BEGIN Document passage

Measuring and Improving Core Web Vitals
Google recently announced a proposed update to its search ranking algorithm: the Page Experience Update. This change, which launches in 2021, includes more performance signals in the ranking algorithm. A subtle but important feature of the update is that Accelerated Mobile Pages (AMP) will no longer be a requirement for promotion to Top Stories -- fast pages are all you need!
In this post, we will discuss the three new metrics that will serve as performance signals as well as what goals to set, how to measure them, and how to improve them. We will use freely available tools such as WebPageTest.org and Google Lighthouse, as well as Akamai mPulse, but the overall recommendations are tool agnostic.
The Page Experience Update means performance matters more than ever to search engine optimization (SEO). Akamai's mPulse now supports the new Core Web Vitals metrics right out of the box and provides actionable insights for you to get ahead of the curve. In addition, our Adaptive Acceleration suite helps to improve Core Web Vitals -- so make sure you are making the most of it!
Measuring user experience
The three new metrics have been selected by Google from a slew of available measurements. The criteria for selecting these is presumably threefold:
Measurable both in the field (e.g., Google Analytics, Chrome Real User Experience report) and in the lab (e.g., Lighthouse, Pagespeed Insights)
Represents quality of perceived user experience
General enough to report valid results across all webpages
The experience of a page load can be broken down into four stages:
Is it happening? (Time to First Byte)
Is it useful? (Largest Contentful Paint)
Is it usable? (First Input Delay)
Is it delightful? (Cumulative Layout Shift)
The metrics were selected to give good coverage over these stages, without overwhelming organizations with a large number of new metrics (and three letter acronyms). Traditional page speed measures like Page Load and DOM Ready are good for general cases but often fail to report on user experience for single page applications. The shift from traditional browser APIs (such as the venerable Navigation Timing API) allows Google to move more quickly than the standards track and find metrics that more closely match what a user perceives as performance.
The three new metrics are Largest Contentful Paint (LCP), First Input Delay (FID), and Cumulative Layout Shift (CLS). Let's look at each in a little more detail:
Largest contentful paint (LCP)
Taking the akamai.com home page as an example, this Chrome performance timeline shows the difference between First Paint (FP) and LCP. Here the background image loads a few milliseconds after the hero element is painted, this is reflected in the LCP measure:
First input delay (FID)
FID measures the delay between a user's first interaction with the page and the next time the main thread was available to respond to the event. This is a reasonably hard concept to grasp technically, but the general idea is that the browser cannot respond to a user-initiated event until other activities have stopped. Measuring the difference between when the user tries to interact and when the browser can respond is a proxy for how "nice" the experience feels.

END Document passage

Problem 1: In the Core Web Vitals text, which metric matches the page-load stage "Is it usable?"
Problem 2: Pick up the Core Web Vitals text after its last sentence and keep writing.
The records that come next have no connection to the Core Web Vitals text.

BEGIN Data records

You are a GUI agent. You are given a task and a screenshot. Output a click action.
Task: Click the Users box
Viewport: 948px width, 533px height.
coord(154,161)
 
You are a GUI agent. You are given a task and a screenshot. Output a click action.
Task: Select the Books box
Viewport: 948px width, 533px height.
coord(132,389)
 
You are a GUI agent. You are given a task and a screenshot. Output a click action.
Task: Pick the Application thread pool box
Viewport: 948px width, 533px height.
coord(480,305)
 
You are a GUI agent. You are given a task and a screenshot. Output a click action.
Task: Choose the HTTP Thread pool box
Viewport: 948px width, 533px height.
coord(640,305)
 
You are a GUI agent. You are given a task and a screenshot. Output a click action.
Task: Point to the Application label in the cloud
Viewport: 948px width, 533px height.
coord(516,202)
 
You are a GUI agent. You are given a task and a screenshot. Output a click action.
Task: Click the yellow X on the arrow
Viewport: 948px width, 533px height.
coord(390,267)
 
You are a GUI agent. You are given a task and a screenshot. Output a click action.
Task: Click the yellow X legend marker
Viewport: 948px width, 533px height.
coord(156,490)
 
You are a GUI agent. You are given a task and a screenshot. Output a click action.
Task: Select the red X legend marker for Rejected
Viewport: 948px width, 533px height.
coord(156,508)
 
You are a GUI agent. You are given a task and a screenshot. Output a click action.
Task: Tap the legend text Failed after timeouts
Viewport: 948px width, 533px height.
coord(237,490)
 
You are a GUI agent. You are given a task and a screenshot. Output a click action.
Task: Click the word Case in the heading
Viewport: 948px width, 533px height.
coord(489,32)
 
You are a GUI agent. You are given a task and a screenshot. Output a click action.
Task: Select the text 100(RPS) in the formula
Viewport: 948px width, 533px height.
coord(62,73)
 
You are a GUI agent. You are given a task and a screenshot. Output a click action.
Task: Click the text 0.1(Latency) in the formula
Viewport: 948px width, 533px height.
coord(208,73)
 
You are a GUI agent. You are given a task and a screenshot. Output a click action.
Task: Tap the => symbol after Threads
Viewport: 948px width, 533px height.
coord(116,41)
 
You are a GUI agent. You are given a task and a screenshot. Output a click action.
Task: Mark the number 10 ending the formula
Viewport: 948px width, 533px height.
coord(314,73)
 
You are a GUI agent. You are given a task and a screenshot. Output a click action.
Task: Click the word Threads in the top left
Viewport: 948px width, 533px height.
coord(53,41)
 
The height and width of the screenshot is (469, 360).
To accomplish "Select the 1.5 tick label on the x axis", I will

END Data records

Answer 1: First Input Delay (FID).

Answer 2:
This diagram from Google's documentation shows how FID would be calculated in a synthetic scenario when a user input is received at the beginning of a long task:
FID is a tricky metric, as it requires a user to interact with a page for the metric to be captured. Only discrete interactions like clicks or taps are included, further reducing the number of page loads that will generate the metric. Since it requires user interaction, FID can only be collected from the field: real user monitoring (RUM). Google proposes using Total Blocking Time (TBT) as a proxy for FID in lab tests; TBT can also be collected from the field. TBT is the sum of long tasks during the page load and lower is always better!
Cumulative layout shift (CLS)
CLS introduces the most novelty in performance measurement, and thus the most confusion! CLS is a cumulative score, calculated throughout the page load, of all unexpected layout shifts (i.e., those not triggered by a user interaction). This measure is a proxy for how stable the page load experience feels to a user.
Layout shift scores are calculated as the product of how much of the viewport changed and how far the biggest change was. This is easy to see below, where a custom web font causes the layout to shift. This creates a layout shift score of 0.5:
Setting core web vitals goals
Google has helpfully given us goals for the three new metrics:
The color-coded scoring shows us where improvement is required, and where our pages are delivering great experiences. It's fair to assume that improving an already "green" result will not improve ranking signals, but is still a worthy goal for improving user experience.
The LCP goal is close to our familiar golden rule of three seconds. User experiences that take longer than three seconds are known to feel slow, so the LCP target is that 75% of users achieve an LCP of 2.5 seconds or faster.
The FID goal is 100 milliseconds. Interactions faster than this will feel instantaneous, so ensuring that 75% of users achieve this goal is a good measure of how interactive your pages feel.
The CLS goal of 0.1 allows for some shifting as the page loads, but no more than a small cookie banner or advertisement slot. Any more than this and users are likely to be frustrated as content moves around.
Measuring your vitals
Google and Akamai provide a few methods to determine your Core Web Vitals scores from lab data and field data.
Lab data vs field data
Lab data provides the most simple method to get web vital metrics, taking a few seconds and no code changes. The trade-off with lab testing is that the data is only relevant for the machine that performed the test, at the time it was run, and does not necessarily represent what users experience. The advantage, though, is that test runs are reasonably consistent so they are a good measure of results in pre-production environments.
Field data collects performance metrics from real visits to your pages. There are two main sources of this data: Chrome User Experience Report, which collects performance data anonymously from Chrome browsers, and the Akamai mPulse RUM solution, which collects performance data from users on every browser who visit your website. Field data provides a better view of how real users experience your site, but the results are not as clear-cut as lab data and may require some interpretation.
Google's Page Experience Update will most likely use Chrome User Experience Report data at the 75th percentile.
Google's PSI tool combines lab and field data in one audit report, providing an at-a-glance view of performance against the key measures:
The first section is the field data collected from the Chrome User Experience Report on the URL you tested. You can view the field data for your whole domain if you select “Show Origin Summary”.
The second section is your lab data, tested from a Google server in the U.S. As stated, the results will vary, but these are the values used to calculate the prevalent Page Speed Score for this test run. The valuable data here is the recommendations for opportunities to improve performance, based on static analysis of the page.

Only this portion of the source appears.